MADE IN BRITAIN
a passion for wool
I really love visiting London. In general, the UK is a joy for me to visit (but you know I love you the most Scotland!). I love the landscape, the weather (a constant state of Barbour season is a good thing!) the sport, the food (St. John and fish + chips always a must), the drinking, and most of all, its woolen goods. After a dry spell of not being in London Town for a year, it was great to be there twice in the last month, meeting up with Guy Hills of Dashing Tweeds, and taking a field trip up to the Sunspel HQ in Long Eaton to see their latest designs.
Guy Hills and I met in Florence over the summer during my party for Wm Brown, and he invited me to his shop Dashing Tweeds on Dorset St. in the Marylebone neighborhood. It was there, over a cup of tea, that I first saw and immediately admired the tweed jacket he was wearing. It was a heavy tweed (26oz) of an interlocking Donegal wool herringbone cloth in a beautiful green, styled in the fashion of a Teba. (The Teba is a Spanish style shooting jacket first designed and used by the Count of Teba) After trying on Guy’s I had to have one. Guy makes the jackets bespoke, in house, from a cloth that they design on hand looms in their studio—then it’s woven and finished in a small mill and a finishing house in the Scottish Borders. After I chose my cloth (a brown tweed similar to Guy’s), I was measured, and the process of cutting, sewing and finishing the jacket began. The fitting and production is a process that usually takes a few weeks and I was lucky enough to be in town a second time to arrange the collection of my Teba, which I love. The jacket is all sewn and finished by hand, including the button holes, and it is warm, toasty and elegant from city to country. The fit is great and works perfectly for a bulky piece of knitwear or a lighter tweed blazer to be worn underneath. So, if you ever find yourself under kitted for the weather and in need of some luxurious tweed garments, head into Dashing Tweeds for one of your own. I am sure Guy will will make you a cup of tea and if you are lucky, bust out his ukulele for a tune.
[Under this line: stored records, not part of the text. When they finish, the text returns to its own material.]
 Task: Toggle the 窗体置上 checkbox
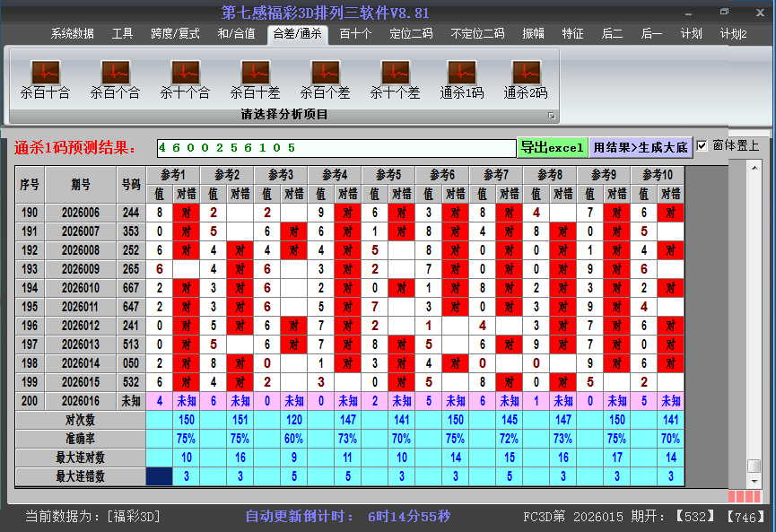tap(702, 146)
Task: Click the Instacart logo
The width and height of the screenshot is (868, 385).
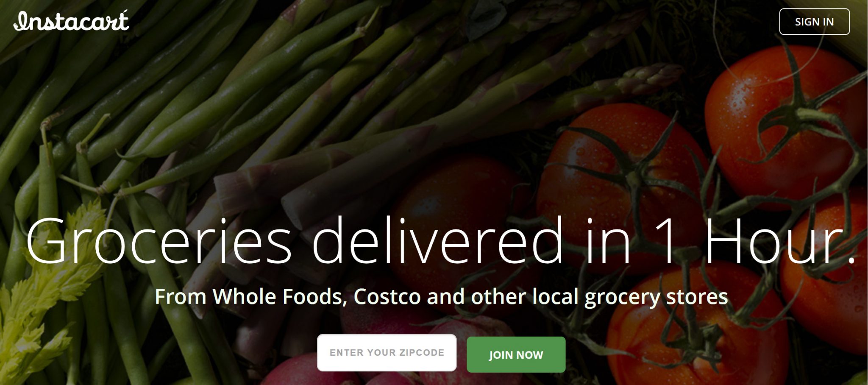Action: coord(71,21)

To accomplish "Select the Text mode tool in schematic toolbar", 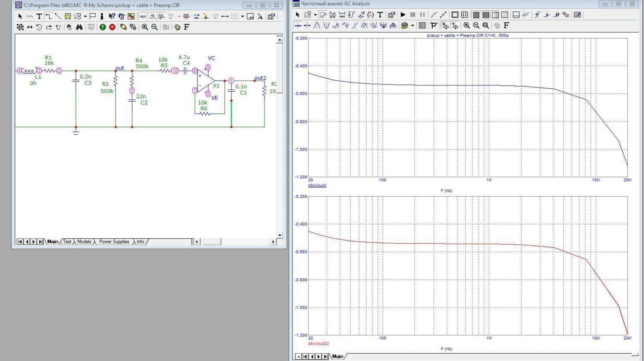I will (x=39, y=16).
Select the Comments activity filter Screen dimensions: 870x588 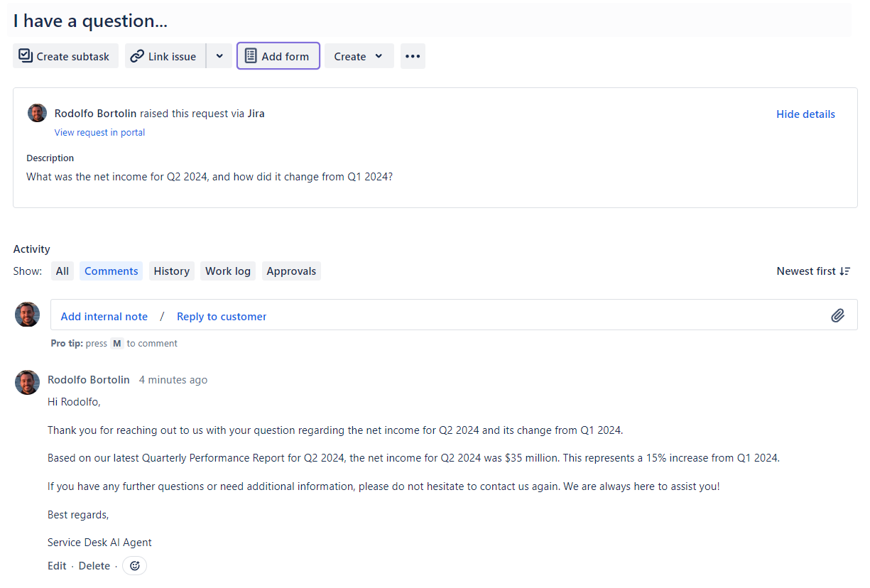(111, 271)
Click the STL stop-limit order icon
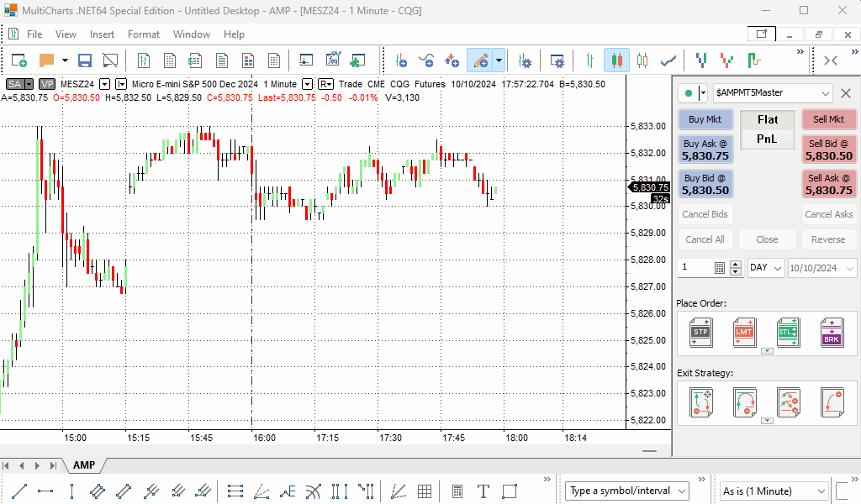 (788, 333)
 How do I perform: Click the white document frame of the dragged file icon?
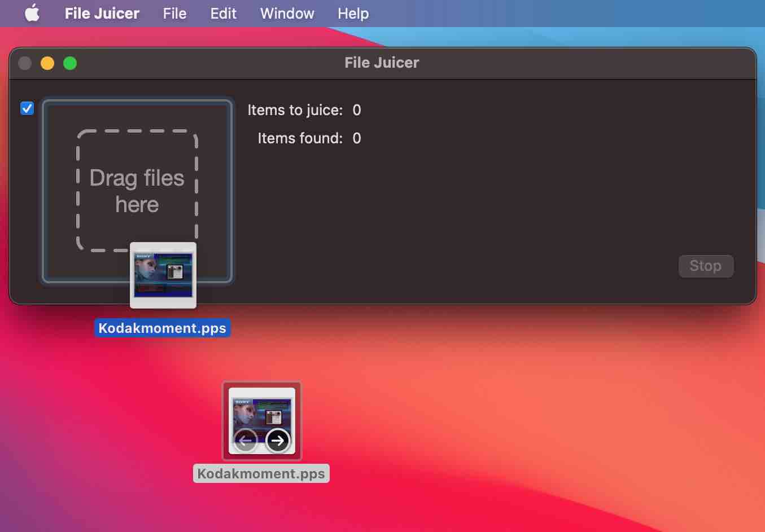tap(163, 302)
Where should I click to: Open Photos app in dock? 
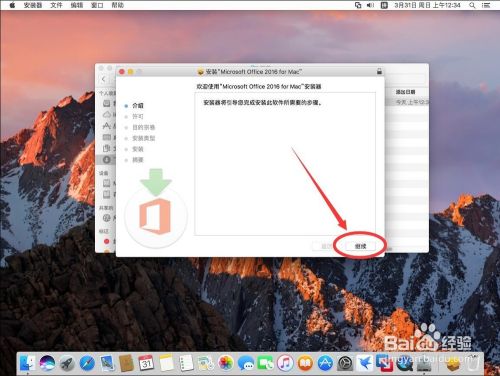pyautogui.click(x=226, y=363)
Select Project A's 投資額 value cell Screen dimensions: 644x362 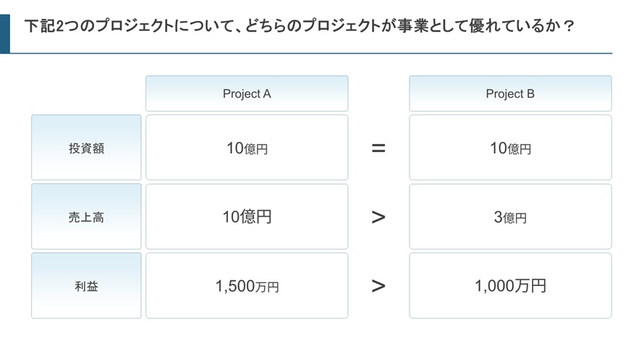coord(247,148)
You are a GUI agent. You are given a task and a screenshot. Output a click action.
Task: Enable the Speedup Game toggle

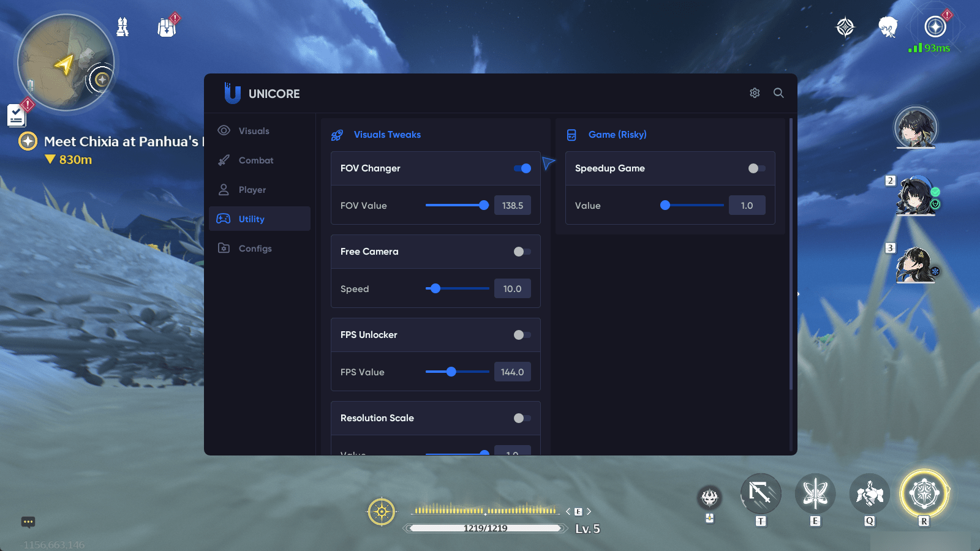756,168
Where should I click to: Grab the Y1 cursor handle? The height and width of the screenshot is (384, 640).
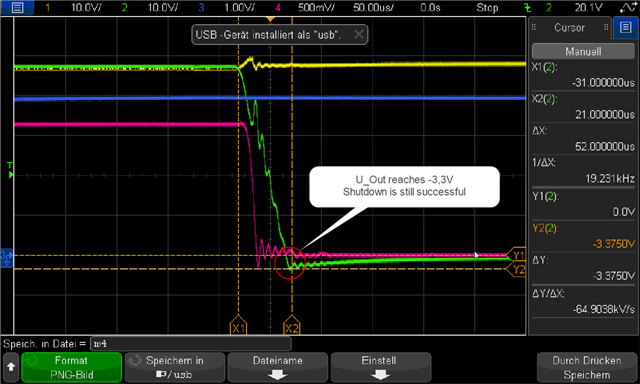[x=517, y=255]
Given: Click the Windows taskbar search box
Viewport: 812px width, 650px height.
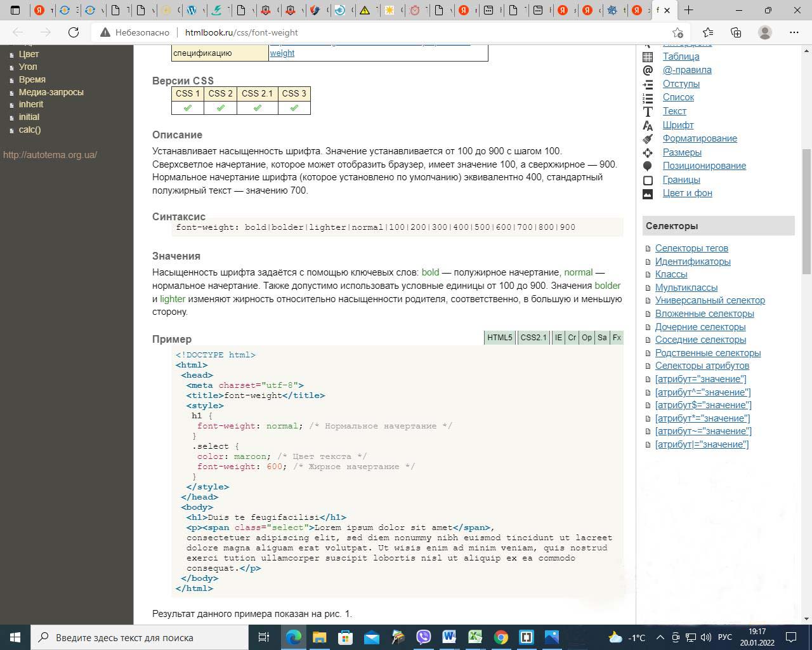Looking at the screenshot, I should pyautogui.click(x=140, y=637).
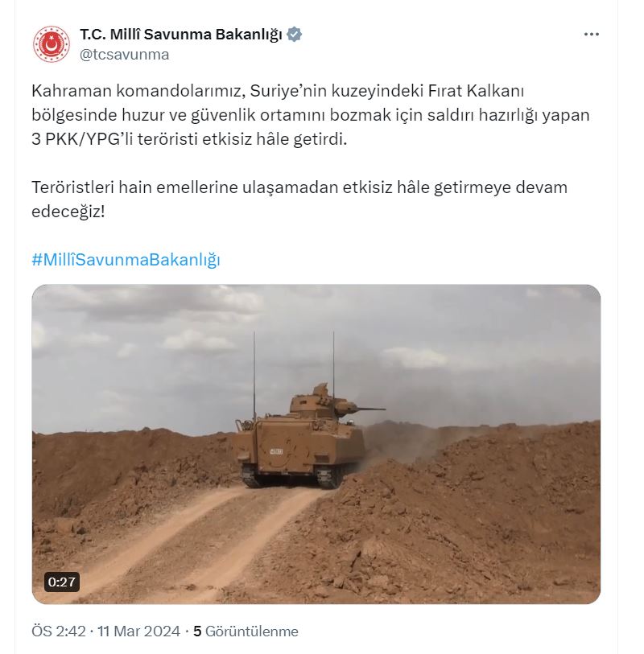Click the tweet's first paragraph about komandolarımız
644x654 pixels.
[x=311, y=115]
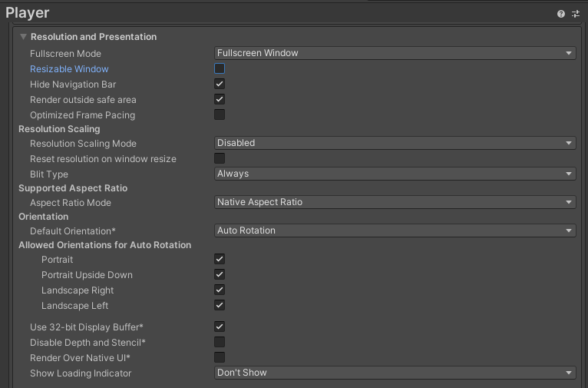588x388 pixels.
Task: Open the Player help reference icon
Action: point(561,14)
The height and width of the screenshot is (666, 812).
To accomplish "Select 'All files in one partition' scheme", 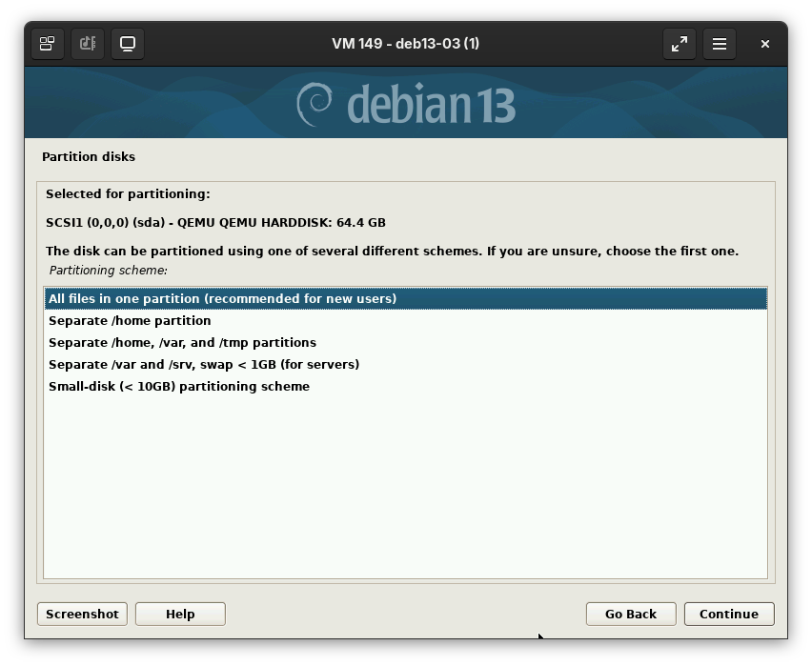I will [x=222, y=298].
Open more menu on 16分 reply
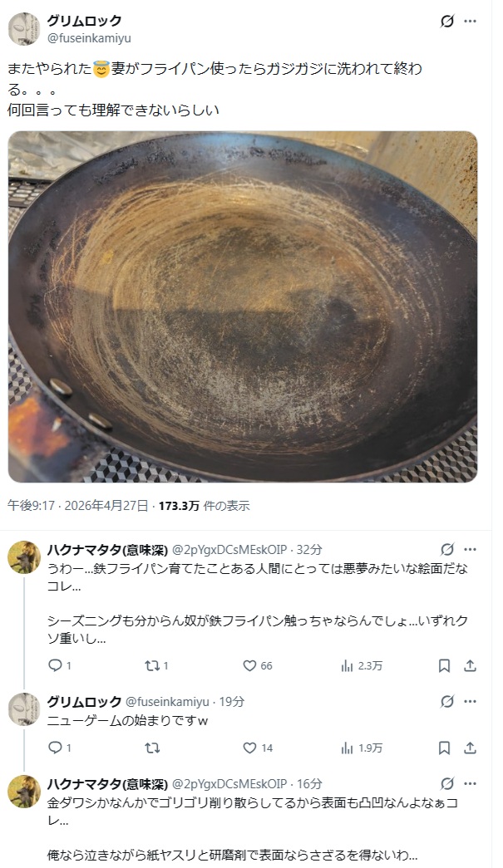Image resolution: width=503 pixels, height=868 pixels. pos(471,784)
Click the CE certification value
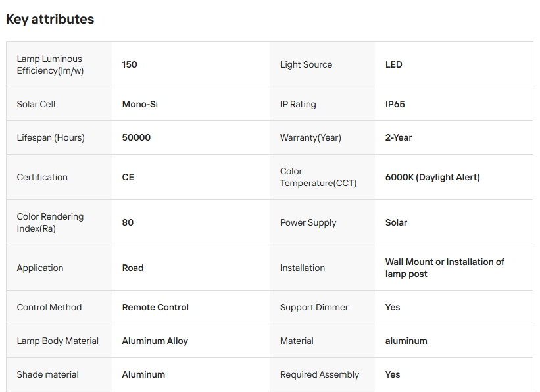Image resolution: width=540 pixels, height=392 pixels. click(x=128, y=177)
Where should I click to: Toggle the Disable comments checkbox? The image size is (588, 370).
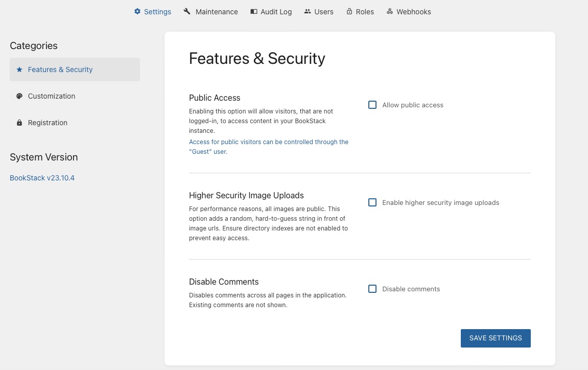tap(372, 289)
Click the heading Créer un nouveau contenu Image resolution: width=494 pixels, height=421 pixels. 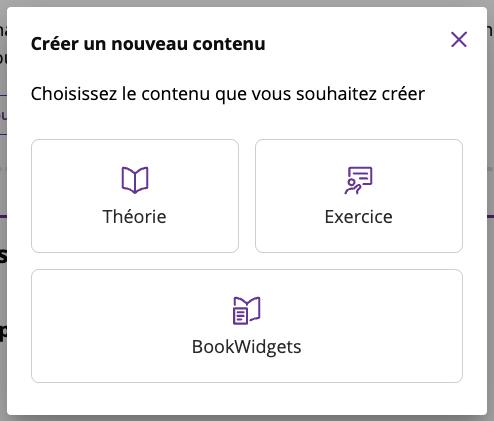click(148, 44)
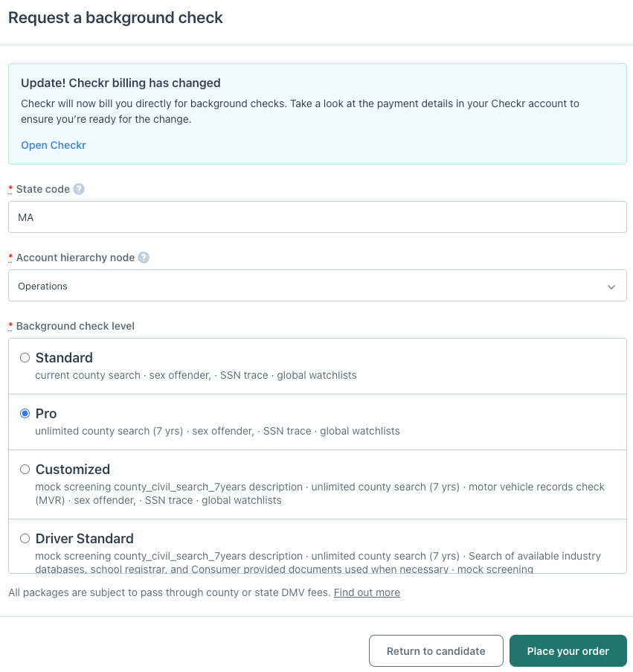This screenshot has width=633, height=672.
Task: Click the Request a background check heading
Action: (x=115, y=17)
My other stop was a visit to the Sunspel design HQ and factory an hour and half train ride out of London to Long Eaton to meet the design team, check out the archives and visit the factory. I have been a long time fan of their t-shirt (all basically hand constructed in Long Eaton right down to the hand ironing before being tagged and hand-loaded into its packaging) and quite possibly the best modern polo shirt ever made—The Riviera (an original design made for and fitted to Daniel Craig for Casino Royale). Sunspel had its start in 1860 making mostly underwear, and they still do make some fine (try the Sea Island cotton ones) skivvies! After a tour around (and a lunch of a very fine BLT), I was shown some of their latest products. A real stand-out was their latest crew neck sweater made entirely in Britain of British wool—a farm-to-finish product that has been farmed, scoured, spun and knit entirely in Britain within 150 miles of the factory in Long Eaton. The wool comes from a rare sheep breed called a Bluefaced Leicester, which produce an exceptionally soft wool which is the most sought after in Britain. The wool is left natural, and the sweater colors come in ecru, oatmeal and cedar. I couldn’t resist the one I tried on on in their Chiltern St. shop—it is one of the softest and warmest wool sweaters I now own, and now that I find myself writing this dispatch from Scotland, I have not taken it off.
That's an incredible jacket
Matt, Hotel recommendations in London?